We will address this in the following step if you are only seeing a small number of poor-quality search queries.

7. Add Negative Keywords

Pull up the search terms report and select all of your keywords. We’re going to sort in a few different ways to reduce wasted advertising dollars:

Sort By Clicks (most To Least)

Find the search terms that have produced many clicks but few/no conversions by scrolling through your results. Include these as exact match off-keywords.

Sort By Cpa (Highest To Lowest)

Locate the search terms with at least three conversions that are significantly higher than your desired CPA, such as 3–4X, and add them as negative exact match keywords.

Sort By Ctr (Lowest To Highest) And Filter For Impressions > 100

Exact match negatives should be added for low CTR search terms. These are lowering your average CTR for related keywords, increasing your average CPCs, and lowering your ad positions.

8. Turn Off Partner Network Targeting

Check the performance of your Network (with search partner) segment and evaluate CPA for each campaign. You should disable Search Partners’ targeting where performance is noticeably lagging in order to save money. Since Partner Networks typically account for 10% of all clicks, the change won’t likely be particularly significant.

We can see from this example that Search Partners’ CPA is more than twice as high. Curiously, a CPA of $24 is still substantially below the industry average for this account and our revised target of $50. Therefore, it makes sense to keep this campaign’s search partner targeting. An important lesson from this is that when comparing KPIs within a single campaign or ad group, you must take the account as a whole into account.
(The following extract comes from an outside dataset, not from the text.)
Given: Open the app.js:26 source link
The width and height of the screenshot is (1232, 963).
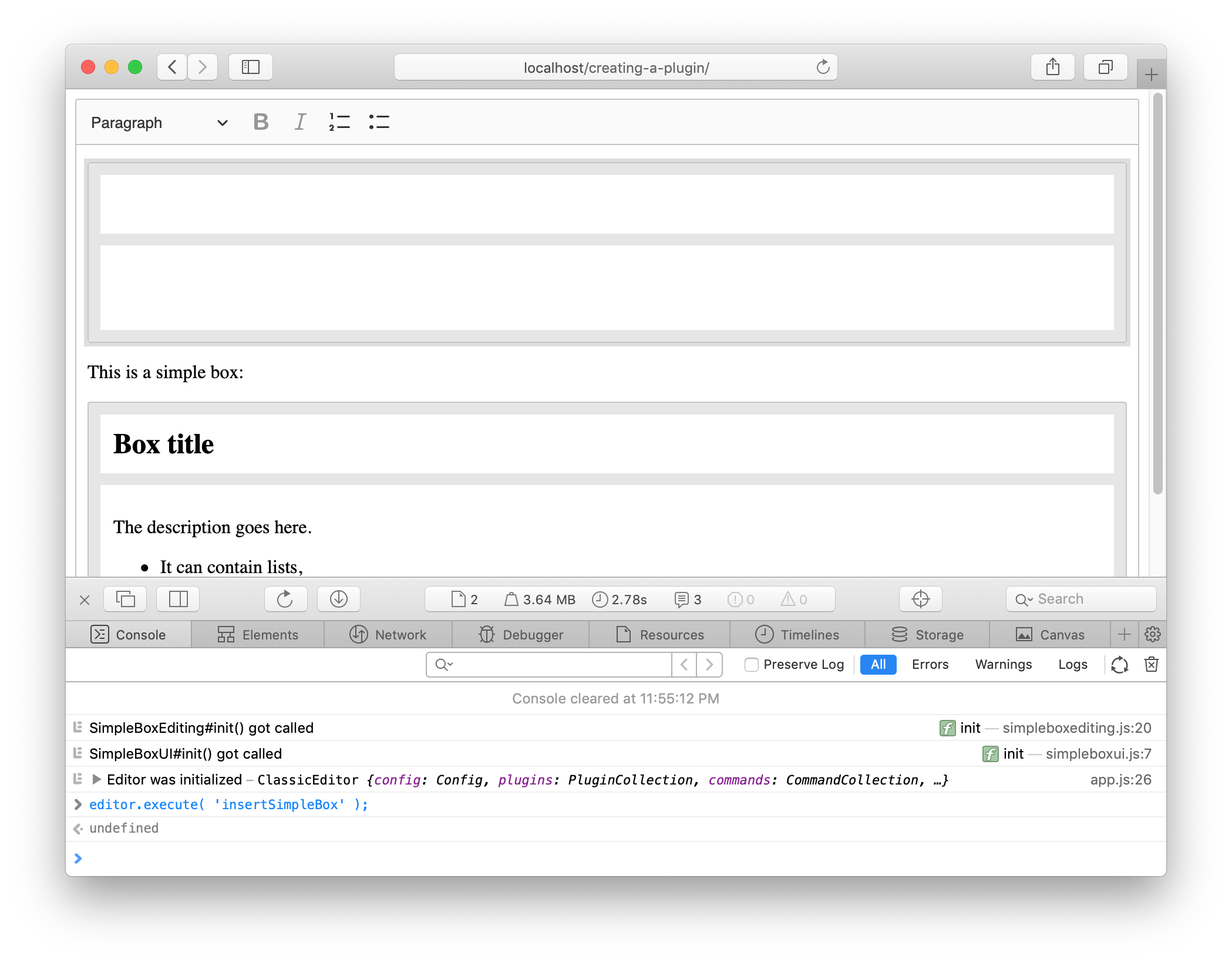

9. Adjusting Location Targeting

If you target locally, you might want to make additional adjustments in addition to the obvious one of optimizing bid adjustments by location. Check your geographic report to see if visitors from farther away are increasing your CPA. If this is the case, you have three options: stop targeting those areas, reduce your radius, or (preferred) build concentric radiuses with decreasing bids as you move away from the center.

10. Adjust Ad Schedules

This one requires a lot of industry-specific optimization. In this instance, I’m not referring to adjusting bids for various times based on CPA performance; you should already be doing that. Your campaigns should only be allowed to run during specific hours, as I suggest. That frequently entails stopping campaigns on weekends and possibly after hours for B2Bs. That means that for consumer businesses, campaigns should only be run during business hours.

How To Lower CPA In Google Ads?

In Google Ads, there are a number of ways to lower CPA, such as:

  • Review the accounting structure.
  • Budget rebalancing for a campaign.
  • Alignment of the bid and the campaign.
  • Optimizing at the keyword level.
  • Changes to audience/device bids.
  • Data integration.
  • Automated bid techniques
  • Use the Recommendations section of Google Ads.
  • Change the conversion settings.
  • Keyword expansion.
  • Ad personalization.
  • Individualized user experience
  • Following a click.

The Bottom Line

Continuous efficiency gains and lower CPAs will unquestionably result from giving the aforementioned four focus areas priority as you optimize.

The list isn’t exhaustive, but it does show what shrewd marketers consider when deciding how to best enhance their Google and Microsoft Ads accounts.